Kee documentation
Keep an Eye on Everything!Introduction
Kee is a CLI tool that helps operate backend systems and investigate issues. You customise it to your infrastructure, and it reports on the health of its components, across layers and providers.
Unlike centralised monitoring platforms, it is designed to run locally on your computer. While it doesn't replace monitoring and alerting services, it gives you the opportunity to aggregate all of them into one single convenient view. Kee supports a range of systems, providers and services through probe providers.
Kee is for DevOps and SREs who love TUIs configured with plaintext files. It is heavily inspired by k9s and Terraform.
Setup and usage
Setup
Use Go >= 1.24 to install Kee: go install gitlab.com/mwwaa/kee@v1.4.0
Configure
Kee will look for a configuration file at these paths, by order of preference:
- The path provided as command line argument
$HOME/.config/kee/config.hcl./kee.hcl
The configuration file must exist but can be empty. However Kee is more useful if probes are configured:
probe "http" "m.w.fr" {
interval = "30s"
url = "https://maxime.walzberg.fr/"
search_string = "Maxime Walzberg"
}
Run
Provided that $GOPATH/bin is in your shell's $PATH, you can just run kee.
Kee accepts the following optional arguments, in any order:
- The path to a configuration file.
-
-vfollowed by a variable name and value (the value is parsed as a boolean fortrueandfalse, as a base-10 integer if it contains only plus, minus and digits, or else as a string). -
-ffollowed by the path to a variable file (HCL file that only contains attributes). -
-tto run in one-shot test mode: this will print a JSON-formatted summary of all probe's test results.
Full example: kee tools/kee.hcl -v env prod -f tools/kee.tfvars -t
Once kee is up and running, the interface is self-explanatory. Keyboard shortcuts are denoted with angle brackets and do not require the use of modifiers.
Configuration
File structure
A Kee configuration file is written using HashiCorp's HCL language and must conform to the following schema.
Variables
Variables passed to the command line can be used in the configuration file with var.variable_name. They can be used in string interpolations like so: alarm_name = "prefix-${var.variable_name}Suffix", or in any HCL expression.
Constants
Constants are available to help reading configuration files, representing status severity levels, fields or layers. You can use them like so: default_filter = severity.notice
Functions
The following HCL functions are available to make configuration more dynamic:
- today: Returns the current, local day, in a YYYY-MM-DD formatted string.
- toset: Turns an HCL list into a set, returns an error if the list contains values of different types or duplicated values.
Special formats
Some attribute types expect a string in a specific format or an integer in a predefined range/enum.

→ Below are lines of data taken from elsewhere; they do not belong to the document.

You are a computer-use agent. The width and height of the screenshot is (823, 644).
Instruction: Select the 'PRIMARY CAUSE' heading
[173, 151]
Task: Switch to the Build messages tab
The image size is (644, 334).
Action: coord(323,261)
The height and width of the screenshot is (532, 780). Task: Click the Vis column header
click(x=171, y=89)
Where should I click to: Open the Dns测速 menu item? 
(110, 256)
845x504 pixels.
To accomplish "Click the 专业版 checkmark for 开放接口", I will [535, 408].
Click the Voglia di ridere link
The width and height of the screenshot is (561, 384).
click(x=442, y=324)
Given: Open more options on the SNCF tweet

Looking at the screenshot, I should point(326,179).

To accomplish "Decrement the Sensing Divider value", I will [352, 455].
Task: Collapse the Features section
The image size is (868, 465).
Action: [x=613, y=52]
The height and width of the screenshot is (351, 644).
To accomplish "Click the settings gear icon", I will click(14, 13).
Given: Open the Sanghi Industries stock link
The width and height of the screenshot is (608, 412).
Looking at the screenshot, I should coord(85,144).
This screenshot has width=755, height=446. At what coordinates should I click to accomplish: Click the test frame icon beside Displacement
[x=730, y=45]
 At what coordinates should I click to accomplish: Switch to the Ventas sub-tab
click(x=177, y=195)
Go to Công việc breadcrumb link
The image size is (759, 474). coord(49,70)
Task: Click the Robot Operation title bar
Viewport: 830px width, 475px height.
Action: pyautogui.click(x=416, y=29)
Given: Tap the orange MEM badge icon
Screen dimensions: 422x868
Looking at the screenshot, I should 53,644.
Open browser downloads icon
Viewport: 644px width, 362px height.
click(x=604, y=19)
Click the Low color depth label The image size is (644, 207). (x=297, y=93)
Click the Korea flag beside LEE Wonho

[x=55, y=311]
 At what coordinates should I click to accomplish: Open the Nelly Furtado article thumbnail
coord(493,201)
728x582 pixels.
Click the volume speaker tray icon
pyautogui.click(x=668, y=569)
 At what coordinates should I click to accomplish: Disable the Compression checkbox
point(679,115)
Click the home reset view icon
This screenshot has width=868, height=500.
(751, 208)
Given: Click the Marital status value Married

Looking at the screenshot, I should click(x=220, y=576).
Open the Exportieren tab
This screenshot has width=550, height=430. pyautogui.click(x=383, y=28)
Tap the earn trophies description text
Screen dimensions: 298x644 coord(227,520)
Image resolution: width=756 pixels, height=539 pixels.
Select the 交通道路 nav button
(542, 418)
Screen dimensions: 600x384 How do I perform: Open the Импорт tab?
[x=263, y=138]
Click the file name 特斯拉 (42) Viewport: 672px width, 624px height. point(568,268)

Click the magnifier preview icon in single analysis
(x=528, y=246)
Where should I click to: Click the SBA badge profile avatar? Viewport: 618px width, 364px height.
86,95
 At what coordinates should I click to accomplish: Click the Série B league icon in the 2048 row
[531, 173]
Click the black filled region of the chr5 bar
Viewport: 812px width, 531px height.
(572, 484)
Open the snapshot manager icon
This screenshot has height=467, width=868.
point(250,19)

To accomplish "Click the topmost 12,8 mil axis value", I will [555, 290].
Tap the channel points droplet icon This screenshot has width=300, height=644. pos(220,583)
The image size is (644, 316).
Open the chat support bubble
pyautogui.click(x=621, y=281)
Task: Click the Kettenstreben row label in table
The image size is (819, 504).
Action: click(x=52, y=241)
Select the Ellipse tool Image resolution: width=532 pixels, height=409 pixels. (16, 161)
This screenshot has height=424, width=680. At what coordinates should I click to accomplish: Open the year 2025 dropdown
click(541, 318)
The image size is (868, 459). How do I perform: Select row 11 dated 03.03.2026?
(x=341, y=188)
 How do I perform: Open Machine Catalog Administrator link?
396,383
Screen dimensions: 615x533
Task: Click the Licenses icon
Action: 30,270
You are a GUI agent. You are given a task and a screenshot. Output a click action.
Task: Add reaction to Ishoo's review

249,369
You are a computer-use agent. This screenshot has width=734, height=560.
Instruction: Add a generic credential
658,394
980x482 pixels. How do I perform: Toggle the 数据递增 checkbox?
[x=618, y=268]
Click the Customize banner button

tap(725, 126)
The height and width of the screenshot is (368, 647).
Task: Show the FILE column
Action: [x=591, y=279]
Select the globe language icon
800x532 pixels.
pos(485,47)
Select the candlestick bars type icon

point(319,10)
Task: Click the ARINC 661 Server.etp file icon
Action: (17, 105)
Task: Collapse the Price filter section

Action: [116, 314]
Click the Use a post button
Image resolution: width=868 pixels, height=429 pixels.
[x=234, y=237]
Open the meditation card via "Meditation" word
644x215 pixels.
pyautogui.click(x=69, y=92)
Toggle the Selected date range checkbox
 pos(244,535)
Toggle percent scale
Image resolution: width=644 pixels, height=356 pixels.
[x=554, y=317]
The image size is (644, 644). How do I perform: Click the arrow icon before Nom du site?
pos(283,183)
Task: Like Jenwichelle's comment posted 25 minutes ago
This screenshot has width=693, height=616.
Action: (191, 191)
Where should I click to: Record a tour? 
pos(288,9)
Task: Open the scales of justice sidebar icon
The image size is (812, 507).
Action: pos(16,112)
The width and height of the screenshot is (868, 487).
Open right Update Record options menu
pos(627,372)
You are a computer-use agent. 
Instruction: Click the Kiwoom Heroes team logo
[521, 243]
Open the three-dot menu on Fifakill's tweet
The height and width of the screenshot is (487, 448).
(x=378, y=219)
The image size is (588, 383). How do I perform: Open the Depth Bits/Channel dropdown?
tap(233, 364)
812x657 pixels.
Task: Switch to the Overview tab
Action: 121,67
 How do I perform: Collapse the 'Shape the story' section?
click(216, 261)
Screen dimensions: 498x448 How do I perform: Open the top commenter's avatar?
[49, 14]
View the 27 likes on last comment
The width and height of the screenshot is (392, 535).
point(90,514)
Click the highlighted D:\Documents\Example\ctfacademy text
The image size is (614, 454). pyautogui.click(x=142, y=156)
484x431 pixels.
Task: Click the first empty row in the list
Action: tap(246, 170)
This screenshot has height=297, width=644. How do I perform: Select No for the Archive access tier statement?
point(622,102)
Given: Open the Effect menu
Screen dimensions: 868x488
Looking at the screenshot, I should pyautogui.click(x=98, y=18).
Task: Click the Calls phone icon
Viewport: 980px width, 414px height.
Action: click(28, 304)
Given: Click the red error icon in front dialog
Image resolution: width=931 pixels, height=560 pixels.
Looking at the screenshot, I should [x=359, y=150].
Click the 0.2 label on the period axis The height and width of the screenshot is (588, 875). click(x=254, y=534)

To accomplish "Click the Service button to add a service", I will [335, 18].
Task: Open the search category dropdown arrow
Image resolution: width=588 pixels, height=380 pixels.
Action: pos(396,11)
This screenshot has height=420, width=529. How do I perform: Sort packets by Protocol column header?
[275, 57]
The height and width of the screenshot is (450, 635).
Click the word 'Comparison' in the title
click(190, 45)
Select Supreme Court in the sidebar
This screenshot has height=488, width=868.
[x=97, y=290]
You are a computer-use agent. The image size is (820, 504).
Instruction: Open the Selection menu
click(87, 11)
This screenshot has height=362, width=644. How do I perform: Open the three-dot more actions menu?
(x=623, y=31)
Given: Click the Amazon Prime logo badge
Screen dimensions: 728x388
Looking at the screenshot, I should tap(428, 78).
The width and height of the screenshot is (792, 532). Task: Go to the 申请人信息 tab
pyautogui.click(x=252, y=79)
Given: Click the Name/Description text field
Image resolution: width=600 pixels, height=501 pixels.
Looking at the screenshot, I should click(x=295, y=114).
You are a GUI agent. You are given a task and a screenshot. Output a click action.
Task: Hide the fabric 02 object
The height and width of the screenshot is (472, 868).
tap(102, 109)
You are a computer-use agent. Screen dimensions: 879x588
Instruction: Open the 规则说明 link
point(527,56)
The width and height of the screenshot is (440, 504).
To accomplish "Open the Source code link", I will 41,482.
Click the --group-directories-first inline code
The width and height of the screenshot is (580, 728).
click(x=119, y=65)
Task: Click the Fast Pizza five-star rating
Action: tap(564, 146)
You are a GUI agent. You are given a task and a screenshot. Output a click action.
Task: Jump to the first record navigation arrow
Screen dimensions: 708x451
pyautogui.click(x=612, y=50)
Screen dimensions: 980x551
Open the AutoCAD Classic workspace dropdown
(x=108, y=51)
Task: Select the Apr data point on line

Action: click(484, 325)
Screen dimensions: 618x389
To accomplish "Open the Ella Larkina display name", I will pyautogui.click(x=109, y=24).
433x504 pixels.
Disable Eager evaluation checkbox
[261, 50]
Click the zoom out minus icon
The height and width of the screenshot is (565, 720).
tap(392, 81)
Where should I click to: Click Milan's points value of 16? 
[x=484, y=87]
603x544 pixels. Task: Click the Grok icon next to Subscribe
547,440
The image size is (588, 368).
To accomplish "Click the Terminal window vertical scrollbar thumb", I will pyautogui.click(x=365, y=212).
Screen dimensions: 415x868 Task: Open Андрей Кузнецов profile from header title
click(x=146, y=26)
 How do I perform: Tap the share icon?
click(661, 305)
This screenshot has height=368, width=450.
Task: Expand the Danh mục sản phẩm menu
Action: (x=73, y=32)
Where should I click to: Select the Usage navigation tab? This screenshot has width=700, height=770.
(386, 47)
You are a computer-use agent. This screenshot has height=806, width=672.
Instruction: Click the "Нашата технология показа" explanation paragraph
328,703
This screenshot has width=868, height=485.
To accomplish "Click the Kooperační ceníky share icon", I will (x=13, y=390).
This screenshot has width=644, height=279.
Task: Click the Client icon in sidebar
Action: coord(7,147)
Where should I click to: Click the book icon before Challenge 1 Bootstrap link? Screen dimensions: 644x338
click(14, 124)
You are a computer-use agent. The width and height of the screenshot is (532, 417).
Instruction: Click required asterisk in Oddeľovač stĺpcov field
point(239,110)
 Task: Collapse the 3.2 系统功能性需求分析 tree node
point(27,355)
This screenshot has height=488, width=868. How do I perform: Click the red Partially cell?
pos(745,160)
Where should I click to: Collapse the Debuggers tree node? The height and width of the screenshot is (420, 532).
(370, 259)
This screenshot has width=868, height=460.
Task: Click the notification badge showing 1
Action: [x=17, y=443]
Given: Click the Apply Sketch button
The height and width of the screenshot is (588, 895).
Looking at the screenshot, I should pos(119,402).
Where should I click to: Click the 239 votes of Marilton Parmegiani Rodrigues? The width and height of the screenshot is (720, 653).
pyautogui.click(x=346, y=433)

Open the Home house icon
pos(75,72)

You can find their description here.
Probes
Kee packs several probe providers, identified by a provider type string such as aws_cloudwatch. Providers are put to use by declaring probe blocks:
probe "provider_type_identifier" "unique_label" {
# This is a common attribute, available for all probe types
interval = "10s"
# This would be an attribute specific to the type of probe.
url = ""
}
There can be multiple probe blocks using the same probe provider. However, each probe block must have a unique label. Probe blocks have common attributes and specific attributes (see table below).
Some probe providers generate a single status row per probe block, while others yield a dynamic number of statuses based on what's found in the target system.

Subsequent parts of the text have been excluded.